What are Water Control Works?

  • Water Control Works, is defined according to The Water Rights Act as any dyke, dam, surface or subsurface drain, drainage, improved natural waterway, canal, tunnel, bridge, culvert borehole or contrivance for carrying or conducting water that:
    • Temporarily or permanently alters or may alter the flow or level or water, including but not limited to water in a water body, by any means, including drainage, or
    • Changes or may change the location or direction to  flow of water, including but not limited to water in a water body, by any means, including drainage.

What is drainage?

  • Large or small, a drain is a type of Water Control Works defined by The Water Rights Act.
  • Drainage is the natural or constructed method of moving excessive surface and subsurface water from one area to another. The usual goal is to improve agricultural production, but this is also done for the purpose of development or keeping road and rail beds from having water sitting against them and reducing their integrity.
  • The purpose of agricultural land drainage is to remove any water that is in excess of what the crops need during the growing season which, if not removed within a certain time period, could either destroy crops or substantially reduce yields.
  • Agricultural drainage systems are not flood control systems; they do provide some degree of enhanced drainage of spring flood water and may accelerate the time by which seeding is possible, but their flood control benefits are incidental to their primary purpose of removing excess water from agricultural lands during the growing season.
  • When drainage is undertaken without authorization, most times it will cause cumulative negative impacts to another person’s property either upstream or downstream. With authorization simply means that others’ interests are taken into consideration for the good of the landscape and the watershed.

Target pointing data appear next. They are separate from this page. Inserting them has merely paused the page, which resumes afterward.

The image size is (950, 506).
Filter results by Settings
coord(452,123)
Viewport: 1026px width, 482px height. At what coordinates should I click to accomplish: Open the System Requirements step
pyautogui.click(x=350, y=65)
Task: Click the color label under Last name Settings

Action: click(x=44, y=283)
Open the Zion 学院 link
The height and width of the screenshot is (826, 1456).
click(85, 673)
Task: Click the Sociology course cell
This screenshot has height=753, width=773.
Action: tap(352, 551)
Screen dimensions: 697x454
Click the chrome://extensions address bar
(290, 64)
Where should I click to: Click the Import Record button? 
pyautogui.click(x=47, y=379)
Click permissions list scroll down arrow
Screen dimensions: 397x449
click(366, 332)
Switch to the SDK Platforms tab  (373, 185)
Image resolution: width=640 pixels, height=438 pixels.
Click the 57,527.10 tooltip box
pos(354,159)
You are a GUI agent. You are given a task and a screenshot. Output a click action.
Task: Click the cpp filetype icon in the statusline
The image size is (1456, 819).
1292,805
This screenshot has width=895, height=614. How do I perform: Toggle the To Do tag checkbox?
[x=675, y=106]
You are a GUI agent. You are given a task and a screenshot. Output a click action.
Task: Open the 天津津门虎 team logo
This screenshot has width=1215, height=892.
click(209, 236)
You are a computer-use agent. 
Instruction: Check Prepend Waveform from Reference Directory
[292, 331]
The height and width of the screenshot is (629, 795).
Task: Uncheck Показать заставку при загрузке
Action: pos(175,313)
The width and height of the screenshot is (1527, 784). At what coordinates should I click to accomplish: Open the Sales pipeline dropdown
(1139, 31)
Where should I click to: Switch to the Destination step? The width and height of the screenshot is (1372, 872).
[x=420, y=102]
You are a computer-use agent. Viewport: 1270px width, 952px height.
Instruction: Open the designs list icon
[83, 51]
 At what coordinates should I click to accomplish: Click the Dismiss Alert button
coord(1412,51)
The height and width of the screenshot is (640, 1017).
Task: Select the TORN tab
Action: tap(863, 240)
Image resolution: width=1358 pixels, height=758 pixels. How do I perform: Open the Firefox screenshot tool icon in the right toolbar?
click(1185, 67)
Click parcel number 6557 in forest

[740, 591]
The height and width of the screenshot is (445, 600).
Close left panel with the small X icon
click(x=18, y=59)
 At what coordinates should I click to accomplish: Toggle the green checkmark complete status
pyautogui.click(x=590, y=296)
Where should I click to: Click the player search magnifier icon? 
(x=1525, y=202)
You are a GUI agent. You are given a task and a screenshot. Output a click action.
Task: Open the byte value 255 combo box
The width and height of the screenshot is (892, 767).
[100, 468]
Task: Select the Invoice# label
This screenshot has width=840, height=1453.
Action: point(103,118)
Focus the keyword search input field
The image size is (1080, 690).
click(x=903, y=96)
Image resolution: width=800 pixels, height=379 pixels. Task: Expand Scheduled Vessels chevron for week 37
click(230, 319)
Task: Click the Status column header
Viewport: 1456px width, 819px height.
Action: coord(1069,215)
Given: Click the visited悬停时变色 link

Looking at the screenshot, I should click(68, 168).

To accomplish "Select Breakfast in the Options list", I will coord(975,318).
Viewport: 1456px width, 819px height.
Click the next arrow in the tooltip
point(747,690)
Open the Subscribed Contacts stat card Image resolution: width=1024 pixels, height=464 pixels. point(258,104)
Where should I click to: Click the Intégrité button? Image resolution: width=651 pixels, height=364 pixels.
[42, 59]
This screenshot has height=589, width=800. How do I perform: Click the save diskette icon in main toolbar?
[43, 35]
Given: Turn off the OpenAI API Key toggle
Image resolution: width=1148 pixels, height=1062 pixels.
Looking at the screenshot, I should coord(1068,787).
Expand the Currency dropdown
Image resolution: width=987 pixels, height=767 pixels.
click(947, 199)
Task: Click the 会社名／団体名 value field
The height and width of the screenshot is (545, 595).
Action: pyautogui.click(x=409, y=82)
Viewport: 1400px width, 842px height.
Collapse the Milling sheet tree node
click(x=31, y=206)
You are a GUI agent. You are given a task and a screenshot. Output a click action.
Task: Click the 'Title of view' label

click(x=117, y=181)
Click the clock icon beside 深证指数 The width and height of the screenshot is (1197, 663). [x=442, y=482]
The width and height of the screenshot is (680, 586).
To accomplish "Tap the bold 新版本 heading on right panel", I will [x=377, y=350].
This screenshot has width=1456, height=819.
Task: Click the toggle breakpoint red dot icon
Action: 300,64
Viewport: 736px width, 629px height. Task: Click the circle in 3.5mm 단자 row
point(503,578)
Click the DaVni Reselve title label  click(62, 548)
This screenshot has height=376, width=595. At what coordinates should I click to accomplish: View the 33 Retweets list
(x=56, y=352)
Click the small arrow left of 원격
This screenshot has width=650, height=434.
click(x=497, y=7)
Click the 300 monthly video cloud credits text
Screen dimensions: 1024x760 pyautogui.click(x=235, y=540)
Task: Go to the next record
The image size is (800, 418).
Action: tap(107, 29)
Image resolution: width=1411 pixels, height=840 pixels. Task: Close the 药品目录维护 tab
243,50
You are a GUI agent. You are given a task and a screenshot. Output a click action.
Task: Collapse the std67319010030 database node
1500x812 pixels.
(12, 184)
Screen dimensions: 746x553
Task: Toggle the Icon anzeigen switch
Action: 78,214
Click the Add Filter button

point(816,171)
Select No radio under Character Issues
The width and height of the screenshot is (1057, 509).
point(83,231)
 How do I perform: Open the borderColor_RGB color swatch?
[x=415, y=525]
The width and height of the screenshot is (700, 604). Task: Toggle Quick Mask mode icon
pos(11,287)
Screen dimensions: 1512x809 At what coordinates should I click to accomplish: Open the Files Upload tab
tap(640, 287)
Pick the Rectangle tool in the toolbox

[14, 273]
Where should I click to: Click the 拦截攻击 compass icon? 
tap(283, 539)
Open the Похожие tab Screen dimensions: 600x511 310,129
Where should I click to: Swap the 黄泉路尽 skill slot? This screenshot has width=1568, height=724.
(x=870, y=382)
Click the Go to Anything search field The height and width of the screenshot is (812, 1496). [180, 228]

Benefits and impacts of water control works and drainage:

  • Water control works have many beneficial purposes. Dikes, dams and diversion channels can provide individual or community flood protection. Retention projects can provide a multitude of benefits such as flood reduction, water supply, water quality improvement, wildlife habitat, and recreation opportunities.  Improving drainage of agricultural lands has economic benefits to landowners.  Agricultural drainage allows more acres to be farmed, earlier seeding, increased yields, and less risk of losses due to access moisture and flooding.
  • However, water control works and drainage projects can have negative impacts on water quality, quantity, and wildlife habitat on a local or cumulative, watershed scale. Steps need to be taken to be responsible and to reduce downstream impacts.